Text passage
>> start

I need to be able to have rules that let me move email automatically after it's been read or after it's been in the Inbox for some time. But that's not really possible with most server side rules engines (they only look at mail when it arrives), client side rules engines are dead and I don't use email from a fixed desktop machine anyway, and I'm not going to write an imap based filtering engine (I did it once on company equipment, and it wasn't fun enough to do it again).

So Inbox 40,000 it is.



I've recently started writing an app intended for a raspberry pi that uses IMAP to automate this exact thing.

The goal is for it to apply the rules and followup with actions while still letting me interact with my email from any client I want.


A rules engine is our primary next focus at Marco. What you're describing is exactly the way email should work.

>> end

Information provided
>> start

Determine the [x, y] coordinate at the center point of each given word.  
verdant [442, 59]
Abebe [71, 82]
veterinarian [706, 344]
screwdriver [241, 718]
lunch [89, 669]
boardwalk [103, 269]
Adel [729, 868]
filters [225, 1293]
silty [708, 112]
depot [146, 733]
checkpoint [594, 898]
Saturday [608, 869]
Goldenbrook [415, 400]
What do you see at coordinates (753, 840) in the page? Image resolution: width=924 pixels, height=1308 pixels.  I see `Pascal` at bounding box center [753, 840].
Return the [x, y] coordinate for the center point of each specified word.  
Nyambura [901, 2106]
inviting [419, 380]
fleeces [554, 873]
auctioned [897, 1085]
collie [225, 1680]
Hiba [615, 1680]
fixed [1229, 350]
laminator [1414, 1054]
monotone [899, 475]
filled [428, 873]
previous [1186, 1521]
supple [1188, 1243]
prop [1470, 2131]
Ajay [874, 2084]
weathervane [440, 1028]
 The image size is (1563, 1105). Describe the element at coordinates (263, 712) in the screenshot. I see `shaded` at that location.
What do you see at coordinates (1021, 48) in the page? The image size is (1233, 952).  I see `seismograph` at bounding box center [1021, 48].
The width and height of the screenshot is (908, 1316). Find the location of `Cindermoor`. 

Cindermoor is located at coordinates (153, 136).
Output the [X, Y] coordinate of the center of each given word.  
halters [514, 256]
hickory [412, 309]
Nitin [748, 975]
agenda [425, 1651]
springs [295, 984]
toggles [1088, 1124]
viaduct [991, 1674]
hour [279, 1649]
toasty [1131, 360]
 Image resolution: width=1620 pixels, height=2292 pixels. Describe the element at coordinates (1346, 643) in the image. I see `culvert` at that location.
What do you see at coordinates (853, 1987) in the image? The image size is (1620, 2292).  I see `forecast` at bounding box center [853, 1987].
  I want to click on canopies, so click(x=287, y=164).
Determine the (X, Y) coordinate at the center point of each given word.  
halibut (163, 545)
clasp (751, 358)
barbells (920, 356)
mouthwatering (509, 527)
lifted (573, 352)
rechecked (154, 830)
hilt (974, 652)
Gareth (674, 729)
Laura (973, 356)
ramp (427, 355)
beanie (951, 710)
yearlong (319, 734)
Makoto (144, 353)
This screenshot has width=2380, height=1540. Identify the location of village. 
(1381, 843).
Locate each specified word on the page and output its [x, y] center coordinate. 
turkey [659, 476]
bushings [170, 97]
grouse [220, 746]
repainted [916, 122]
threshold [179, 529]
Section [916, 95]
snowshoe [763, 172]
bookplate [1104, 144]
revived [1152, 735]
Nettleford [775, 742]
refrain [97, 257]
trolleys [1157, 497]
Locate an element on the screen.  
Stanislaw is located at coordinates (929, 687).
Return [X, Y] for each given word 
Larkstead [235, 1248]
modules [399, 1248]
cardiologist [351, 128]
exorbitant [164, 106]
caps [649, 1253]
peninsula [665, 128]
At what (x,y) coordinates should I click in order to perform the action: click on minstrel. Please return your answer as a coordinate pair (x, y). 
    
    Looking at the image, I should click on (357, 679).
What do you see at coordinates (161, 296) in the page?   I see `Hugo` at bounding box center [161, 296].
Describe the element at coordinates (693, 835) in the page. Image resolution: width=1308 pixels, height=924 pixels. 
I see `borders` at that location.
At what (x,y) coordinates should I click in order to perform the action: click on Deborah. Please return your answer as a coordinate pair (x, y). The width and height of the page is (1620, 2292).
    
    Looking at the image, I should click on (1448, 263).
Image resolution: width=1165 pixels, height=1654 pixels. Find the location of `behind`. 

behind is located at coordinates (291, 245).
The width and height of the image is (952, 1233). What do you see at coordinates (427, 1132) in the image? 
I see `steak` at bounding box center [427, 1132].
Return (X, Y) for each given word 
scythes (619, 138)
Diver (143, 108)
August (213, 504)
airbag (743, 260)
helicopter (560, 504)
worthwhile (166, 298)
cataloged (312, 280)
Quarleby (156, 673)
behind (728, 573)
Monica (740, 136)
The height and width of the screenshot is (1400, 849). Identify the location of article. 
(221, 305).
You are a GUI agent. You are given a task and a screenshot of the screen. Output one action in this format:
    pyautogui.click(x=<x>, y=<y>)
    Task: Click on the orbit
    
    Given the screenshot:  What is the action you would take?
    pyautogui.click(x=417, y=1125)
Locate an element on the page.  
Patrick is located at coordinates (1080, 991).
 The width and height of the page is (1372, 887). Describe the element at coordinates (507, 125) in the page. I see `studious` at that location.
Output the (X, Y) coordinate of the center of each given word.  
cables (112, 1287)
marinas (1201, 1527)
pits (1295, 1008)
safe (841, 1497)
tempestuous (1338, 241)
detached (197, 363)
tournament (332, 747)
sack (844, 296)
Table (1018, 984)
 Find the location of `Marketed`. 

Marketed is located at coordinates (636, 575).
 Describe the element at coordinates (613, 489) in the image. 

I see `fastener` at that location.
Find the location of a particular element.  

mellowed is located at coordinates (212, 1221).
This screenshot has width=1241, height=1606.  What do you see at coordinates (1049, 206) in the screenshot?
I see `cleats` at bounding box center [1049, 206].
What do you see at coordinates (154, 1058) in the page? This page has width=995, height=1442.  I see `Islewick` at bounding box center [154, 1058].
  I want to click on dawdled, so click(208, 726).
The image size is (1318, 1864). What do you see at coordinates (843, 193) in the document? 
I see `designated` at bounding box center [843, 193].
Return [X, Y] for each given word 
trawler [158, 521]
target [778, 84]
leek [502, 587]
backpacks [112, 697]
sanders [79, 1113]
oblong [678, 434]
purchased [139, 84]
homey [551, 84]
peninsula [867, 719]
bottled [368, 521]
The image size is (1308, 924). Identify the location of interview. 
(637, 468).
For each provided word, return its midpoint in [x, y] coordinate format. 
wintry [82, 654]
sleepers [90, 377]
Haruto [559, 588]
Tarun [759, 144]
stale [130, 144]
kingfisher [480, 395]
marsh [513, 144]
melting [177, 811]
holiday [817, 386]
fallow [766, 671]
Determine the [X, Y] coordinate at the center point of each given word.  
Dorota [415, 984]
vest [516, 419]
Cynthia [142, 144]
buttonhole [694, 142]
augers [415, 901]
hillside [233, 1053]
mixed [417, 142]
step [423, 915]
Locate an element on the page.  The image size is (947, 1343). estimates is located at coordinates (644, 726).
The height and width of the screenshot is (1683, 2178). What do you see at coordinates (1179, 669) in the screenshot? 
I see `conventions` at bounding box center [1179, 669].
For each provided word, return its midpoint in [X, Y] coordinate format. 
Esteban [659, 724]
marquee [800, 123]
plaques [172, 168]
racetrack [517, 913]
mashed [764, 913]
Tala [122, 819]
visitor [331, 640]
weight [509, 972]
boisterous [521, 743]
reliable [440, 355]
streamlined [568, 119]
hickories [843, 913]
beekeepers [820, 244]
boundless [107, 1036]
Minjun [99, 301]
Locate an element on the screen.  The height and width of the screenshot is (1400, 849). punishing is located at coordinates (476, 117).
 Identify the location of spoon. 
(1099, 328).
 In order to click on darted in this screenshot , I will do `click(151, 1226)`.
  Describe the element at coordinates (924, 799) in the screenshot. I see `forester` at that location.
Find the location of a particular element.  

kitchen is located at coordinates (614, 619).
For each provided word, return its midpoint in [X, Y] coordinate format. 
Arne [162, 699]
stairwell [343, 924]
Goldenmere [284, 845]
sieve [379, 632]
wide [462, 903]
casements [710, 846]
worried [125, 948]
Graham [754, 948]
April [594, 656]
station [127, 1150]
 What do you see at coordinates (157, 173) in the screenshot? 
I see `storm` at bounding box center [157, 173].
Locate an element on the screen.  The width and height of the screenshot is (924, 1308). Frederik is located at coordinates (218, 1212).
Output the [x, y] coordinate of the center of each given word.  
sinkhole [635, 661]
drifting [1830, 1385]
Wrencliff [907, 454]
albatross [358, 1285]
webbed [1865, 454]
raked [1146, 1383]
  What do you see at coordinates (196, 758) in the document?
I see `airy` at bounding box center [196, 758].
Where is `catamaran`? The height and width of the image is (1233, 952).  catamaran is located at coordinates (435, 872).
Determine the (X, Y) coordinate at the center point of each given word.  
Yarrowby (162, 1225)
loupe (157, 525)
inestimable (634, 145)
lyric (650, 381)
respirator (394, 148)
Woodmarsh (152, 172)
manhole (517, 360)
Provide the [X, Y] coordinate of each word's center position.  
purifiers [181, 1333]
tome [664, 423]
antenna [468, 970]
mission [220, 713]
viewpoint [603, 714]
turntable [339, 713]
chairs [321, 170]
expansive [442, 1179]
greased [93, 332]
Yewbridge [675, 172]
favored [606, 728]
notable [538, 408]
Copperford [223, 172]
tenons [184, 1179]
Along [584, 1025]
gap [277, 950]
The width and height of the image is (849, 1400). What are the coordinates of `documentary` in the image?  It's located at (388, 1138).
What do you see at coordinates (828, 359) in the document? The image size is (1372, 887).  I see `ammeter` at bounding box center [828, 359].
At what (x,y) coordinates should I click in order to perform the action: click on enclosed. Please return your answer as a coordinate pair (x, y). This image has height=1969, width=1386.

>> end

Task list
1. Answer these questions using the email rules discussion:
(a) According to the first writer, what do most server side rules engines only do?
(b) What device is the newly started app intended for?
(c) What is the primary next focus at Marco?
2. Repeat everything in the email rules discussion from "I need to be" down to "40,000 it is.".
3. Go on with the email rules discussion after its final sentence.

Answers
1.
(a) They only look at mail when it arrives.
(b) A raspberry pi.
(c) A rules engine.

2.
I need to be able to have rules that let me move email automatically after it's been read or after it's been in the Inbox for some time. But that's not really possible with most server side rules engines (they only look at mail when it arrives), client side rules engines are dead and I don't use email from a fixed desktop machine anyway, and I'm not going to write an imap based filtering engine (I did it once on company equipment, and it wasn't fun enough to do it again).

So Inbox 40,000 it is.

3.
https://marcoapp.io


If you need more inspiration, I used to use Pegasus Mail, and I'd have a small number of filters on Inbox open: there were some lists I was on that didn't need to ever be in the inbox, and most of my filters on Inbox close: move read or timed out mail into folders it belonged; read mail with no other rule would end up in Archive/YYYY-qQ; I found quarterly was the best granularity, monthly archive folders were too fiddly. But modal flow like that isn't very current.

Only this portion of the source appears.